[Dataset items]
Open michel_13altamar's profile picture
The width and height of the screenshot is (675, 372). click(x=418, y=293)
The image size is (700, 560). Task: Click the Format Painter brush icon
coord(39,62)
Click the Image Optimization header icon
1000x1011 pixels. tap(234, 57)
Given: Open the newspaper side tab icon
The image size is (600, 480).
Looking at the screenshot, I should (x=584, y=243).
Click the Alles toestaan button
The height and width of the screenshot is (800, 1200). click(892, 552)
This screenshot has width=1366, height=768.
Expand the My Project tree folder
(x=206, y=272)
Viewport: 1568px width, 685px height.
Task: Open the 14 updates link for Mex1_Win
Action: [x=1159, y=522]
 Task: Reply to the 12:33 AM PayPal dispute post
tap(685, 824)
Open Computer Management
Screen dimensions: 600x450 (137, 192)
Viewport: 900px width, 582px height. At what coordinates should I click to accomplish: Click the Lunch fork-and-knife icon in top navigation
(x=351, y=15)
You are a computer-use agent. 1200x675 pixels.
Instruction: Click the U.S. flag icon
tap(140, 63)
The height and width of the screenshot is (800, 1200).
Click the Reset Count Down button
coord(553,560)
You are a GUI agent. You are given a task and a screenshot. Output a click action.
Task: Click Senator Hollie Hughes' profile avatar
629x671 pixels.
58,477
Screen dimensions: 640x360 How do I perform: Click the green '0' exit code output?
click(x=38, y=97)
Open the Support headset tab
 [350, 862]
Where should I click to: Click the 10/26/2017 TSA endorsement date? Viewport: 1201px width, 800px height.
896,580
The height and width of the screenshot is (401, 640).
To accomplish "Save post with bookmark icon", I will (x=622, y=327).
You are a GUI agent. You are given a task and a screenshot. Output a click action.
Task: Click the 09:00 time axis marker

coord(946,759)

> **TASK DIRECTIONS**:
Output each entry precisely as given.

> **SOLUTION**:
Open michel_13altamar's profile picture
The width and height of the screenshot is (675, 372). click(x=418, y=293)
The image size is (700, 560). Task: Click the Format Painter brush icon
coord(39,62)
Click the Image Optimization header icon
1000x1011 pixels. tap(234, 57)
Given: Open the newspaper side tab icon
The image size is (600, 480).
Looking at the screenshot, I should (x=584, y=243).
Click the Alles toestaan button
The height and width of the screenshot is (800, 1200). click(892, 552)
This screenshot has width=1366, height=768.
Expand the My Project tree folder
(x=206, y=272)
Viewport: 1568px width, 685px height.
Task: Open the 14 updates link for Mex1_Win
Action: [x=1159, y=522]
 Task: Reply to the 12:33 AM PayPal dispute post
tap(685, 824)
Open Computer Management
Screen dimensions: 600x450 (137, 192)
Viewport: 900px width, 582px height. At what coordinates should I click to accomplish: Click the Lunch fork-and-knife icon in top navigation
(x=351, y=15)
You are a computer-use agent. 1200x675 pixels.
Instruction: Click the U.S. flag icon
tap(140, 63)
The height and width of the screenshot is (800, 1200).
Click the Reset Count Down button
coord(553,560)
You are a GUI agent. You are given a task and a screenshot. Output a click action.
Task: Click Senator Hollie Hughes' profile avatar
629x671 pixels.
58,477
Screen dimensions: 640x360 How do I perform: Click the green '0' exit code output?
click(x=38, y=97)
Open the Support headset tab
 [350, 862]
Where should I click to: Click the 10/26/2017 TSA endorsement date? Viewport: 1201px width, 800px height.
896,580
The height and width of the screenshot is (401, 640).
To accomplish "Save post with bookmark icon", I will (x=622, y=327).
You are a GUI agent. You are given a task and a screenshot. Output a click action.
Task: Click the 09:00 time axis marker

coord(946,759)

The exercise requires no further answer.